TEXTE DU DOCUMENT:

##########

Philippe Keyser et le Kollectif Par Marc Couroux
/ 7 août 2005
Une révolution musicale et pédagogique
À
La Sala Rossa, où se rencontrent régulièrement les amateurs d’expérimentation
musicale, une foule se rassemble pour assister au concert d’un « big band » du
Cégep de Saint-Laurent. Durant les deux heures qui suivront, une brèche
s'ouvrira momentanément, par laquelle poindront d'extraordinaires promesses
d'humanité. Un lieu où collectivité et individualité se côtoient en toute
confiance, où semble possible, voire même naturelle, la résistance à
l'idéologie dominante. Où l'anarchie, non encore corrompue par la propagande
grand public, retrouve son authentique pouvoir subversif : un système sans
force centralisatrice au sein duquel les protagonistes expérimentent tout en
demeurant responsables, repoussent les limites du connu tout en étant
pleinement conscients du rayonnement de leur action sur les autres.

##########

TRAVAIL DEMANDÉ:
Recopiez intégralement l'article ci-dessus consacré à Philippe Keyser et au Kollectif, sans y apporter la moindre modification.

[Données de localisation de cibles visibles]
##########

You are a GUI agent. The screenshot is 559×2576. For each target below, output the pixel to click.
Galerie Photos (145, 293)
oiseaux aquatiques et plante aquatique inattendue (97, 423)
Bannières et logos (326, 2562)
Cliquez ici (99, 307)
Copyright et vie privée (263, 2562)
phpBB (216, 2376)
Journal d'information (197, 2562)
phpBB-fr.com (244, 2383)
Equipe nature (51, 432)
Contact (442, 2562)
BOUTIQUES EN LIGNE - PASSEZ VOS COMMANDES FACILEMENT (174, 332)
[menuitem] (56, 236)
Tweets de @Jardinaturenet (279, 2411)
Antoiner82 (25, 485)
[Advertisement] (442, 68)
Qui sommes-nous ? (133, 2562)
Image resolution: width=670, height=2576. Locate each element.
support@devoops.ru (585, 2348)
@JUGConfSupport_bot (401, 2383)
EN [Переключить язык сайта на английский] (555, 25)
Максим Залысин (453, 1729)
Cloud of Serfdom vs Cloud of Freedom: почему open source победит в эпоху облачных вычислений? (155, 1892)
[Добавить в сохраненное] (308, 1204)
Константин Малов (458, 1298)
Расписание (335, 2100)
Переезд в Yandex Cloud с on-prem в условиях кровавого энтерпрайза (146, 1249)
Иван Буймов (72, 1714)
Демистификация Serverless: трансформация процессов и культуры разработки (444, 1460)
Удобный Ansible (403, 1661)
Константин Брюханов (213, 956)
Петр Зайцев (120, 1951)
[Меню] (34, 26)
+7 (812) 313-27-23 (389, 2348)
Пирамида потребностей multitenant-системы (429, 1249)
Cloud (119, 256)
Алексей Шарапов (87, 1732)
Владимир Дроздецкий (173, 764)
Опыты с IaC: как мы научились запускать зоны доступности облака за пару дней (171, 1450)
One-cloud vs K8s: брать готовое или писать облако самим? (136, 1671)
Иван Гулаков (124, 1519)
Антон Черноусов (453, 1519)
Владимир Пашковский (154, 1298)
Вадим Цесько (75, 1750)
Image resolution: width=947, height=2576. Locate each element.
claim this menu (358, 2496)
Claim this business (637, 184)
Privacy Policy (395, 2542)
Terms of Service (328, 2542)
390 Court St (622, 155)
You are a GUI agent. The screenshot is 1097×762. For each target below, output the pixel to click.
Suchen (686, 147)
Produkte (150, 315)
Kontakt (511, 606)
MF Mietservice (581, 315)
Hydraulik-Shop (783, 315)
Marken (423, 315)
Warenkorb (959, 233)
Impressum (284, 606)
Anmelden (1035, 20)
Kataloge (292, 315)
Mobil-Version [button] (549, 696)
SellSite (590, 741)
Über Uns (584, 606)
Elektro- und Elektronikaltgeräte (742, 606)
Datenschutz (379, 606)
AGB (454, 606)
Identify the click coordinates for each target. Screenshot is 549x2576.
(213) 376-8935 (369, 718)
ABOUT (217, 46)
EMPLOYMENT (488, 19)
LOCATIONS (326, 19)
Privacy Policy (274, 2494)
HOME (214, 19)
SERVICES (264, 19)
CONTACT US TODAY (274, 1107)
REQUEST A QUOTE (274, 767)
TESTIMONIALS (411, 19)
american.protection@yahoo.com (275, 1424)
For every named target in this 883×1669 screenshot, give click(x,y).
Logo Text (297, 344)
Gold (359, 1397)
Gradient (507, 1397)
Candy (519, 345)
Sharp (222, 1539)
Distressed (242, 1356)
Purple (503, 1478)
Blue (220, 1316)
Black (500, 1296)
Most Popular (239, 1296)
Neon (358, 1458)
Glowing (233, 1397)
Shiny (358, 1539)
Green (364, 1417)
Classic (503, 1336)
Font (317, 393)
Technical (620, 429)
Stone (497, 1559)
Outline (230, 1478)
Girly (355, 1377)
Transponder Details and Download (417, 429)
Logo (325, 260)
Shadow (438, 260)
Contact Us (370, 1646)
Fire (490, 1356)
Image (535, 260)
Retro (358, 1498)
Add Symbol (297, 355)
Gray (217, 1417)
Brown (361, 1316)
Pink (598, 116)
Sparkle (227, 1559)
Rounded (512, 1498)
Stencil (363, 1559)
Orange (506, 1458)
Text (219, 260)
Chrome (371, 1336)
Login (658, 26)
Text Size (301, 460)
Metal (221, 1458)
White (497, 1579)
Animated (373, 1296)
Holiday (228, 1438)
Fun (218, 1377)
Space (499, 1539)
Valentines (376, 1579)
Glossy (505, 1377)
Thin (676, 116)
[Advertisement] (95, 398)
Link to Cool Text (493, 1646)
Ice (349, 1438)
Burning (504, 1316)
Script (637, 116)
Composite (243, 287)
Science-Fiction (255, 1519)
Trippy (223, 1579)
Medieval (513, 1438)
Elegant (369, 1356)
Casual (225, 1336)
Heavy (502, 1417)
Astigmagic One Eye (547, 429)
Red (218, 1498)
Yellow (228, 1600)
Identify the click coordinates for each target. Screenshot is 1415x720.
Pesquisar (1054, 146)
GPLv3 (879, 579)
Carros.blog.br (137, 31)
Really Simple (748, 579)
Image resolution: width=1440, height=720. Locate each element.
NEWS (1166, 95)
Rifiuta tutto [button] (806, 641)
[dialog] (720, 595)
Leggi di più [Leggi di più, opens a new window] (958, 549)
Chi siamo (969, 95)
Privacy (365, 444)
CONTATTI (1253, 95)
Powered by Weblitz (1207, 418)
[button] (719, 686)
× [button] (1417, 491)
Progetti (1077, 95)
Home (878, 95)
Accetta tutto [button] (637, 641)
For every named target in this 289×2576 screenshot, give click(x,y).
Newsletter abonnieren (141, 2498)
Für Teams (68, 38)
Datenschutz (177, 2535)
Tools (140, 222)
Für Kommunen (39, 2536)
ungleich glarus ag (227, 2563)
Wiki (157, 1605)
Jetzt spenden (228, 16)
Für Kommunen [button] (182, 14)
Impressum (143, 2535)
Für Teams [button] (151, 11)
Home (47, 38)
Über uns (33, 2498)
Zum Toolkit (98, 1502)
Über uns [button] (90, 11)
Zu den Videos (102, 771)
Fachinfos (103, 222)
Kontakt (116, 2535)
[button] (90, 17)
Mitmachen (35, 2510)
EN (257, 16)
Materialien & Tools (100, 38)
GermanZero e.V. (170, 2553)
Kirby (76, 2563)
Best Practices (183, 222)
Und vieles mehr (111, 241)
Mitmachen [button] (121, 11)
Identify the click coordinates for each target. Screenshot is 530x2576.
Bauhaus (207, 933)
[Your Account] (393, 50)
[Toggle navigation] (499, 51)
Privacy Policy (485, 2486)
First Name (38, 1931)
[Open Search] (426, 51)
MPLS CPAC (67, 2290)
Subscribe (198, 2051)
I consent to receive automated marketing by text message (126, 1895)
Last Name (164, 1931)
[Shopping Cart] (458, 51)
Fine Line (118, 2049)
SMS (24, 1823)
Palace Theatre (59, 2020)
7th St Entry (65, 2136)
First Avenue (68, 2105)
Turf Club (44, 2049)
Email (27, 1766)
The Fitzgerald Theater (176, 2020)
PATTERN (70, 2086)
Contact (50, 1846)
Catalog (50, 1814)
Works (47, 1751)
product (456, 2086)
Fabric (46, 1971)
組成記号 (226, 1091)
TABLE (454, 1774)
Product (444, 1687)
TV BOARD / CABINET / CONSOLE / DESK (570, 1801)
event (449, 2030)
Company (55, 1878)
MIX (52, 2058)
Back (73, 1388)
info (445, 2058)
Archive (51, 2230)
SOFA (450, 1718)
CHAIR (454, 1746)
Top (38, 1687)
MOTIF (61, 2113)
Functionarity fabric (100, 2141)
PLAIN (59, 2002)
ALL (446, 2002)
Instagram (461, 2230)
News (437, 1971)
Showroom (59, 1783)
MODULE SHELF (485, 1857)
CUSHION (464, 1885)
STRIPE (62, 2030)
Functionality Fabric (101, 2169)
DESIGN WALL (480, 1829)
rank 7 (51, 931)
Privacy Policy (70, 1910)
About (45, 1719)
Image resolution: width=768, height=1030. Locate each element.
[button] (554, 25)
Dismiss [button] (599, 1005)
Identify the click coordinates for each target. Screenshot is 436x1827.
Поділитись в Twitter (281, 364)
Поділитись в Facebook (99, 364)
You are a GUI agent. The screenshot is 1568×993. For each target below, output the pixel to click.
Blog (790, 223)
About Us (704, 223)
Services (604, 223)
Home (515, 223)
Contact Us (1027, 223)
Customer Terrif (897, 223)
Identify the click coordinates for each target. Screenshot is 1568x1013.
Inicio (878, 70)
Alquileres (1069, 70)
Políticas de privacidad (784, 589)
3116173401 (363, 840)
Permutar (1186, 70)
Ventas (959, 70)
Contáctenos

##########

EXERCICE COMPLÉTÉ:
Philippe Keyser et le Kollectif Par Marc Couroux
/ 7 août 2005
Une révolution musicale et pédagogique
À
La Sala Rossa, où se rencontrent régulièrement les amateurs d’expérimentation
musicale, une foule se rassemble pour assister au concert d’un « big band » du
Cégep de Saint-Laurent. Durant les deux heures qui suivront, une brèche
s'ouvrira momentanément, par laquelle poindront d'extraordinaires promesses
d'humanité. Un lieu où collectivité et individualité se côtoient en toute
confiance, où semble possible, voire même naturelle, la résistance à
l'idéologie dominante. Où l'anarchie, non encore corrompue par la propagande
grand public, retrouve son authentique pouvoir subversif : un système sans
force centralisatrice au sein duquel les protagonistes expérimentent tout en
demeurant responsables, repoussent les limites du connu tout en étant
pleinement conscients du rayonnement de leur action sur les autres.